Accumulated international management experience in diverse industry sectors during a 25+ years professional career: business and management consulting, finance, economic development, executive business education, media, nonprofits, technology. Responsibilities included: business development; financial, market and industry analysis; business analysis; data deployment; strategy; marketing; corporate relations; research; stakeholder engagement; customer service; organizational change. Led and managed small and large multinational teams, at various times across different countries. Galvanized the team members’ different individual talents, personalities and perspectives, while enthusiastically directing these towards a shared set of objectives. In consequence, the teams stood out and were acknowledged for their harmony and strength of will. Mentored and developed young managers who have themselves gone on to chart successful professional trajectories of their own.
Pioneered new methods for various procedures and processes to achieve greater efficiencies, several of which continue to be used by the respective organizations. In the course of this career approach (ie. a constant quest for solutions and efficiencies; a proactive problem anticipation stance; a continuous curiosity and an active learning disposition) authored several publications, including, among other books, a volume on select emerging economies and their markets, which currently serves as a resource for companies in over twenty-two countries around the world; this work has been adapted to become an academic textbook↗︎ on the subject of development economics. Another publication is a business case study↗︎ that is managed and distributed internationally across hundreds of business schools and universities by the world’s oldest and largest repository of case studies - The Case Centre↗︎, United Kingdom; it explores the global expansion strategies of two of the world’s largest automotive industry multinationals. Publications portfolio also includes a co-authored peer-reviewed academic paper↗︎ in an engineering journal (Elsevier); hundreds of op-eds spanning themes as diverse as philosophy, literature, business, economics; etc.
Approach to the varied industry career roles may be characterized as riven with a continuous quest for improved outcomes by forward-thinking and not being afraid to explore avant-garde, cutting edge methods, even when these would have to be self-developed. This has almost always necessitated a stubborn personal doggedness and an imperative to effectively secure the buy-in of other parties involved, in the face of proposed, sometimes uncomfortable, change. The practice has helped entrench personal traits of perseverance and resoluteness when faced with the inevitable obstacles, difficulties or failure.
Intellectual and professional competences have received enthusiastic endorsements↗︎ from prestigious quarters around the world, including at the Financial Times (UK), the AACSB (USA), INSEAD Business School (France), The Economist (UK), London Business School (UK), etc. Among these sources is a professional who holds the joint record for the longest serving member of cabinet in the United Kingdom government in the 20th century, Baroness Lynda Chalker↗︎.

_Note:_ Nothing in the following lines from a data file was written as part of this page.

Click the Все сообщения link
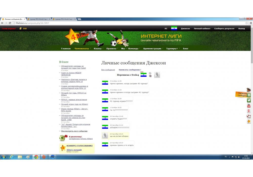253x177 pixels. (108, 70)
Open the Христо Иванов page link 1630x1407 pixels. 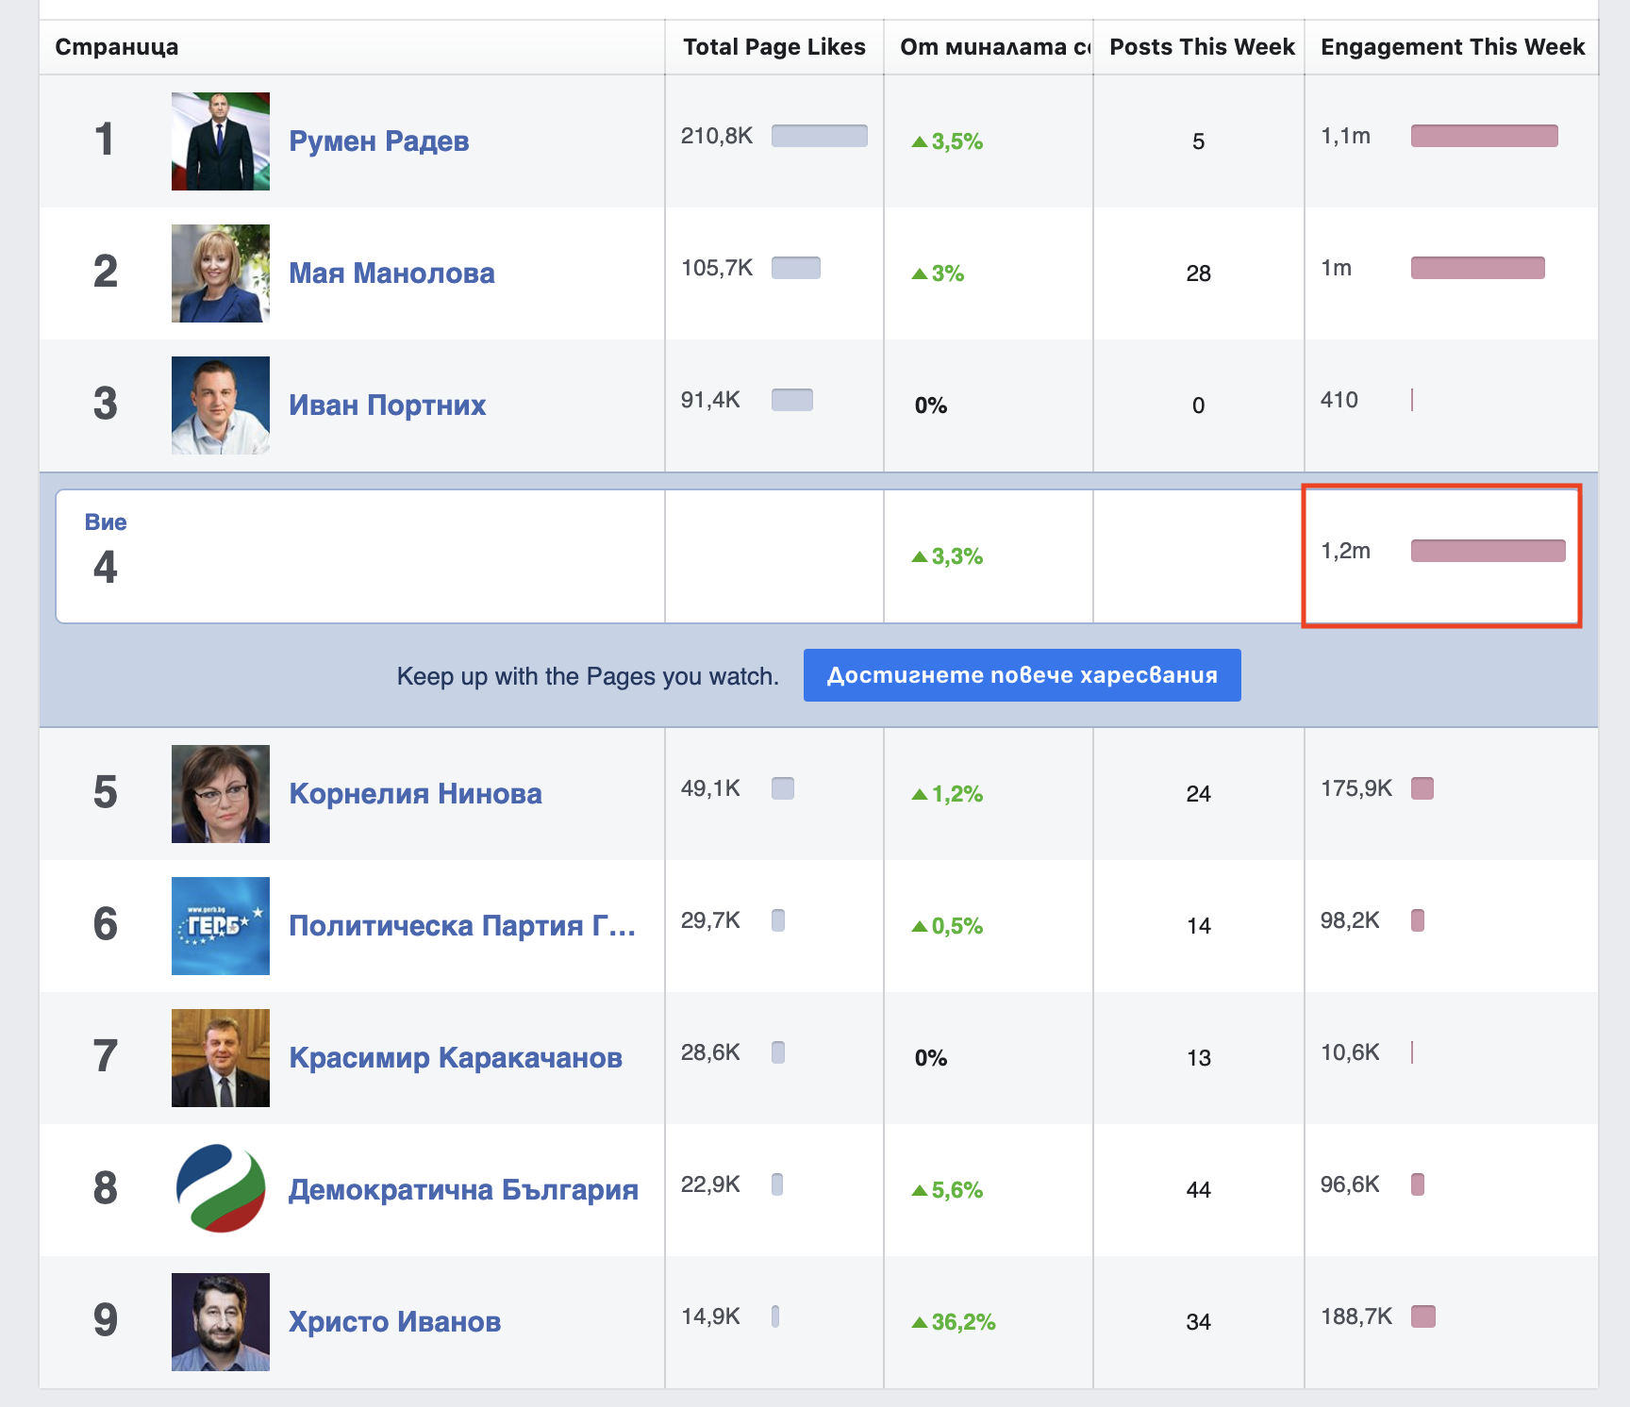click(x=394, y=1322)
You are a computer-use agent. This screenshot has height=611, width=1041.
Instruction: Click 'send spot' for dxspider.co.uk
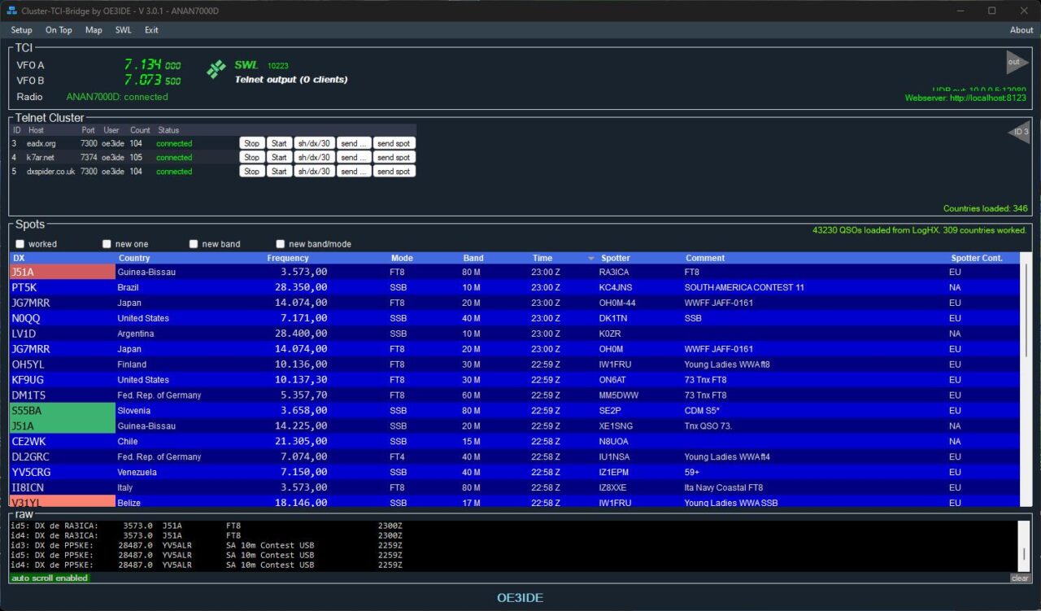[x=394, y=172]
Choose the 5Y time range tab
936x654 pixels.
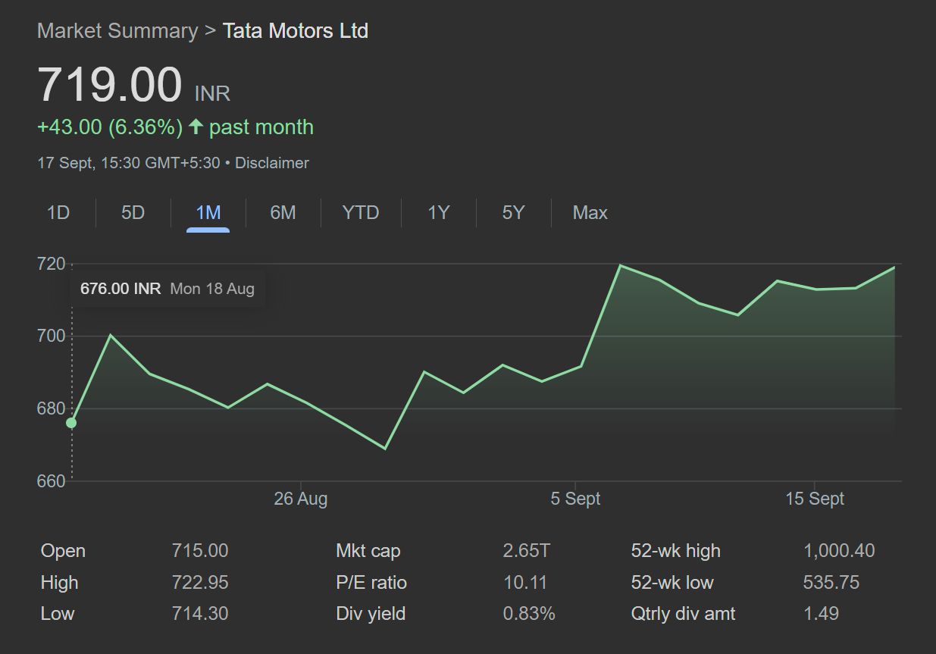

Among other awards: Chevening Scholarship, Government of the United Kingdom (1998); International Citizen Scholarship, HULT Business School (2012). Also honored to have been keynote and guest speaker at various professional gatherings. More about these and other works may be seen on a personal website↗︎.
Spent the years since 2019 as a member of the Professor of Practice teaching faculty at Mays Business School, Texas A&M University, and Babson College, Massachusetts, teaching a range of business courses, both in-person and online, and sometimes in a hybrid of the two formats. Some of these are: International Business, Macroeconomic Environment of Business, Managerial Economics, International Finance, Financial Management, Corporate Finance, Business Ethics, etc; several at both undergraduate and graduate levels. Been responsible for curriculum development, faculty-led study abroad initiatives and several service assignments, a number of which have been personal initiatives.

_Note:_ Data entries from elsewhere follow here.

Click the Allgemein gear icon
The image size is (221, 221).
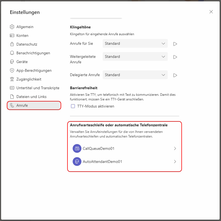click(12, 27)
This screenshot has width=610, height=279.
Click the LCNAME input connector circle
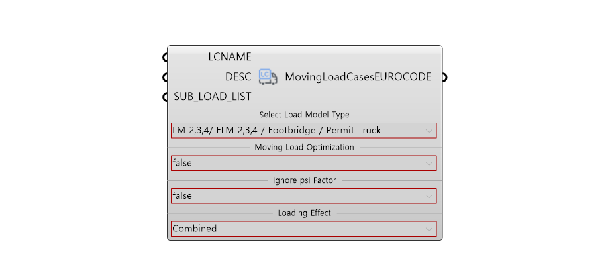click(165, 58)
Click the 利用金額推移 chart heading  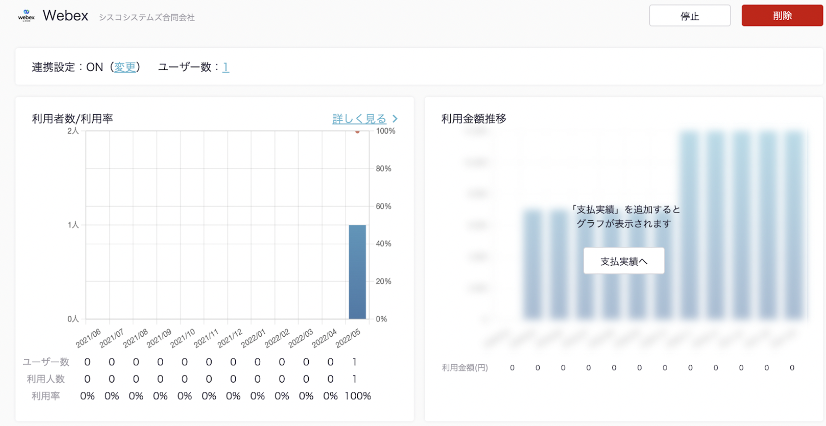tap(474, 119)
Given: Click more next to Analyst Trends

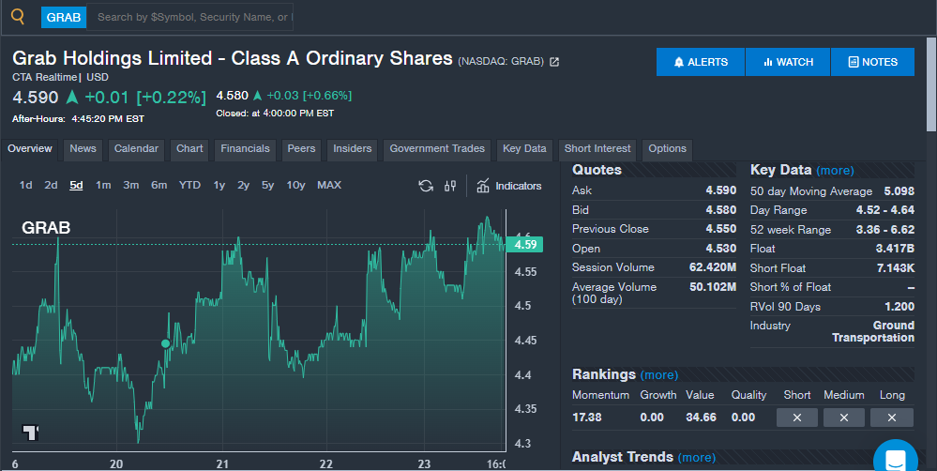Looking at the screenshot, I should tap(696, 458).
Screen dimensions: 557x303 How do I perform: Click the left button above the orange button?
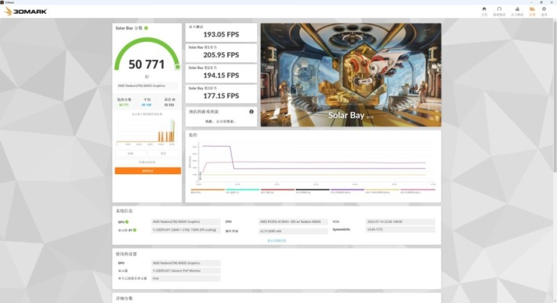(x=130, y=153)
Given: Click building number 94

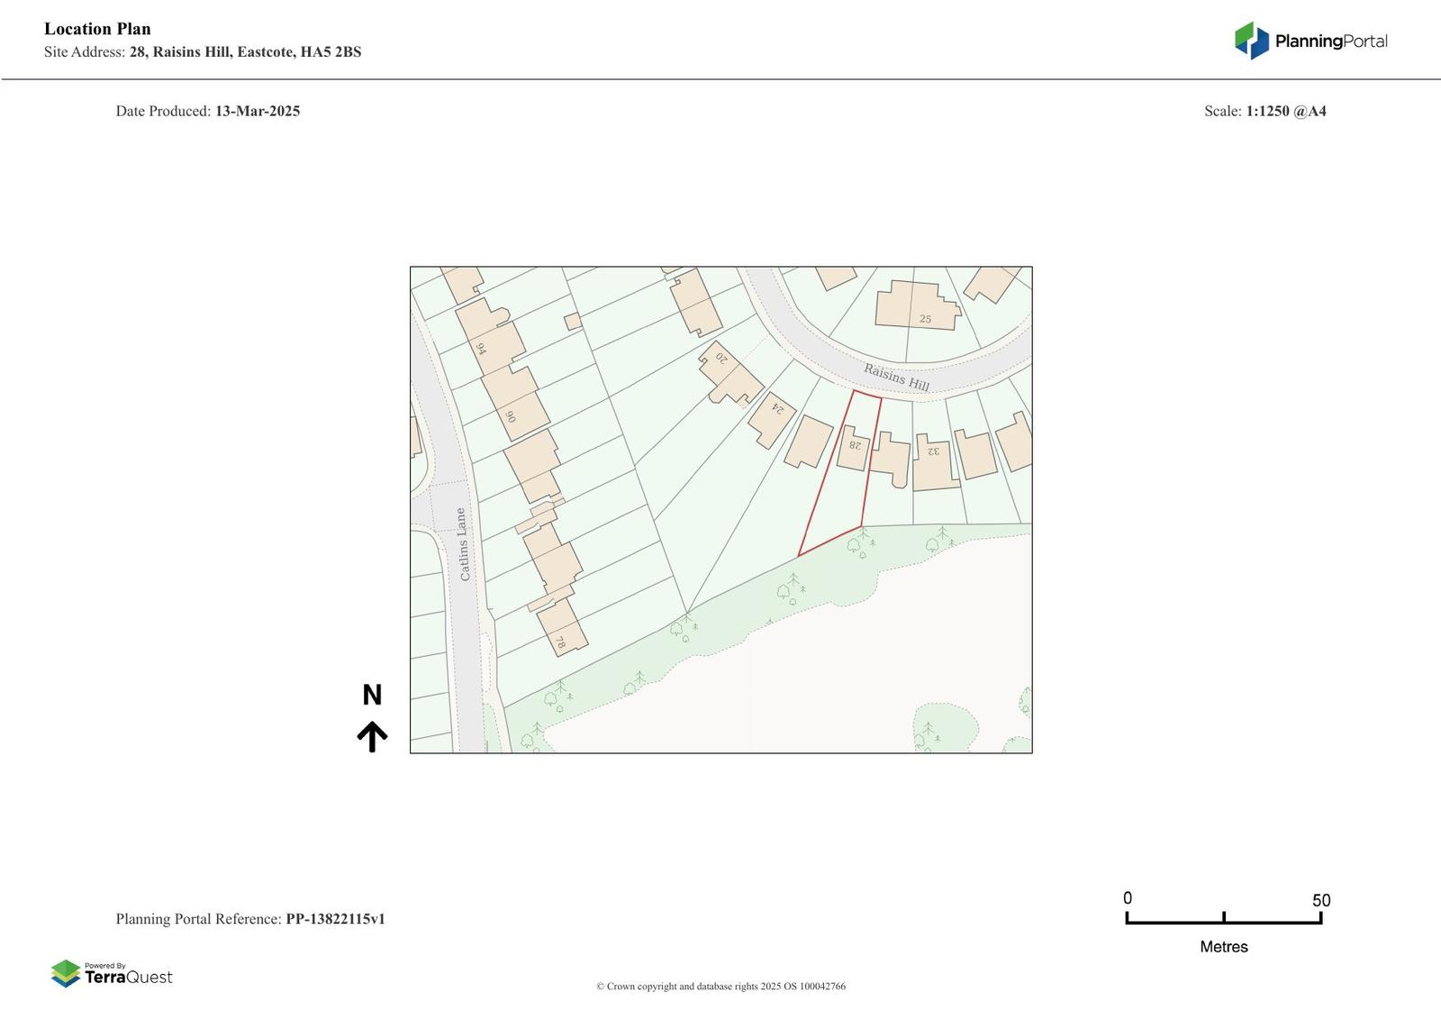Looking at the screenshot, I should pyautogui.click(x=489, y=337).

Without a doubt, this academic segment has been the most fulfilling phase of a 30+ years working career. Have further honed a strong talent for expressing complex material in ways that are easy to understand, and that are at the same time engaging. Constantly discover how prior experience across diverse industry sectors and in varied roles provides a rare versatility at teaching different subjects of a business curriculum to a high standard. Continuously also discover valuable (and humbling) repercussions to this ability: students (of their own volition) communicate that they are motivated and inspired, and that they leave with a greater and more secure confidence and sense of self, besides the deeper understanding of the specific course material.
Oblivious to it, these students illustrate the ways - no matter how small - in which an instructor is able to positively contribute to the development of another human person. In so doing, the students - again obliviously - teach priceless lessons about how much one inexorably learns from the group of young and eager minds in one’s classroom. These are but some of the invaluable joys that work in academia brings, and a reason it is a privilege to have a university career for an occupation.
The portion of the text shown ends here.